ACTION ITEM :: Print, exactly as they stand, the lines below from the one that has "The image size is (1000, 559)." to the one that has "The width and", inclusive, leaving out the pictures.

Collected data entries:
++++++

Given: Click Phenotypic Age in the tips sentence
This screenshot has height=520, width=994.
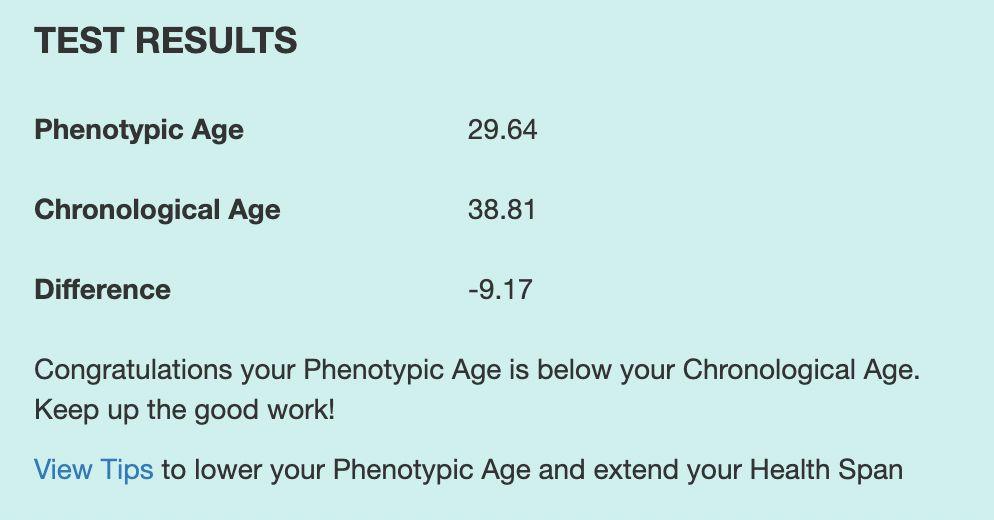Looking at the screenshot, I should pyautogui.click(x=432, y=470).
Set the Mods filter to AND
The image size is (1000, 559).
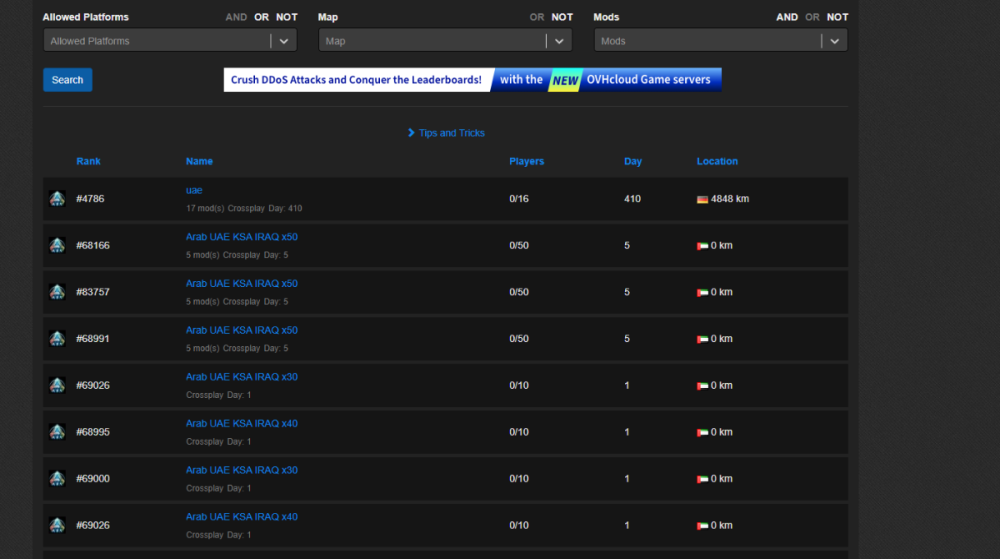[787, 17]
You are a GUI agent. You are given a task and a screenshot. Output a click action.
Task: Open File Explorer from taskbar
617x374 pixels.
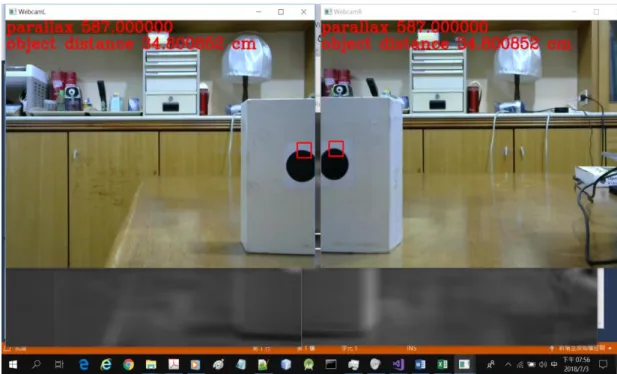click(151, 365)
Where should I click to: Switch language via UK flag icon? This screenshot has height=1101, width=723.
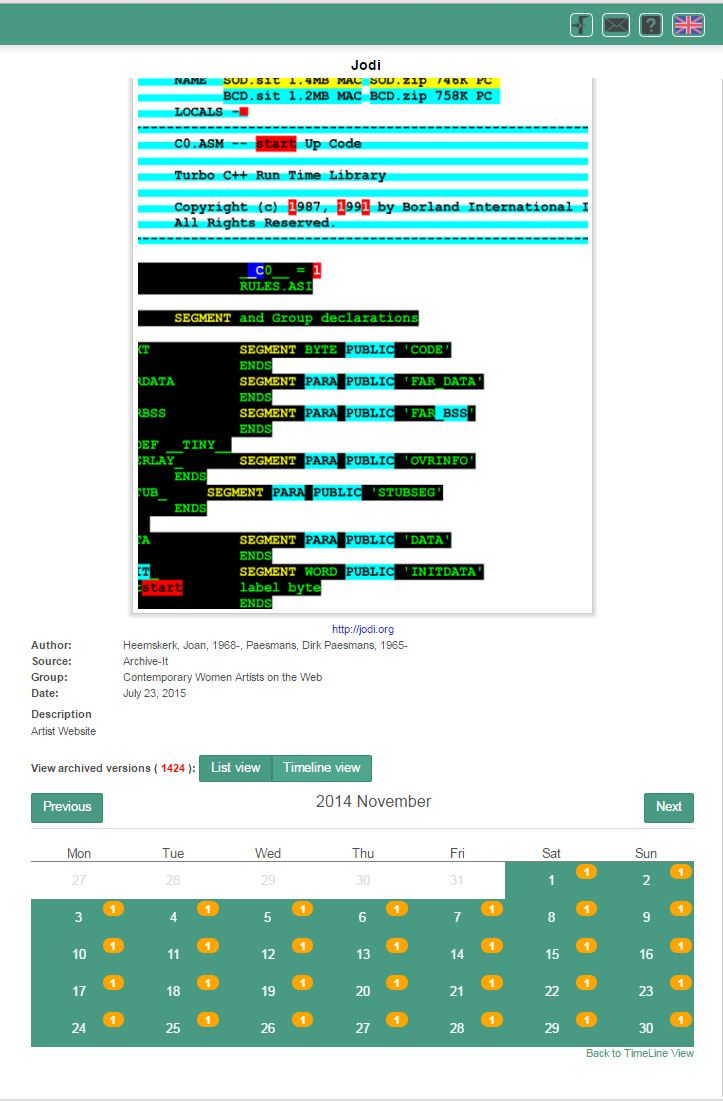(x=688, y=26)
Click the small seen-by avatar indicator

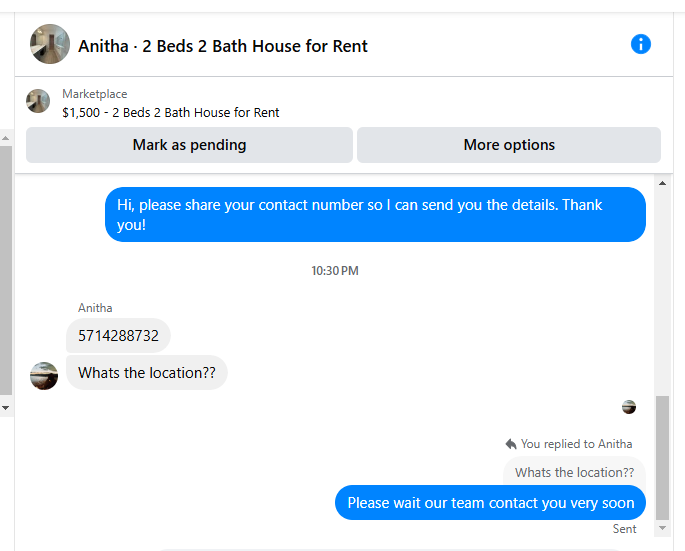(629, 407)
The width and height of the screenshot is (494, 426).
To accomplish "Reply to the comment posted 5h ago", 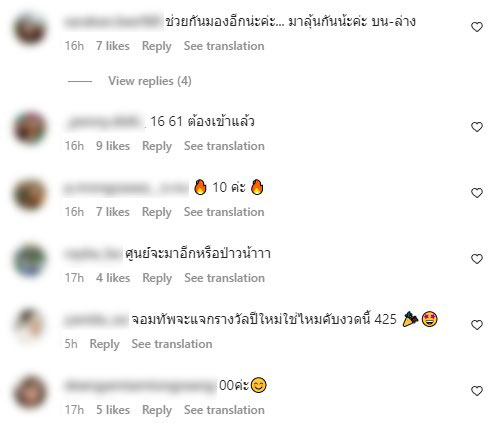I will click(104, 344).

++++++

YOUR RESPONSE ::
The image size is (1000, 559).
[787, 17]
You are a GUI agent. You are given a task and a screenshot. Output a click action.
Task: Open File Explorer from taskbar
617x374 pixels.
click(151, 365)
Where should I click to: Switch language via UK flag icon? This screenshot has height=1101, width=723.
(x=688, y=26)
Click the small seen-by avatar indicator

(629, 407)
The width and height of the screenshot is (494, 426).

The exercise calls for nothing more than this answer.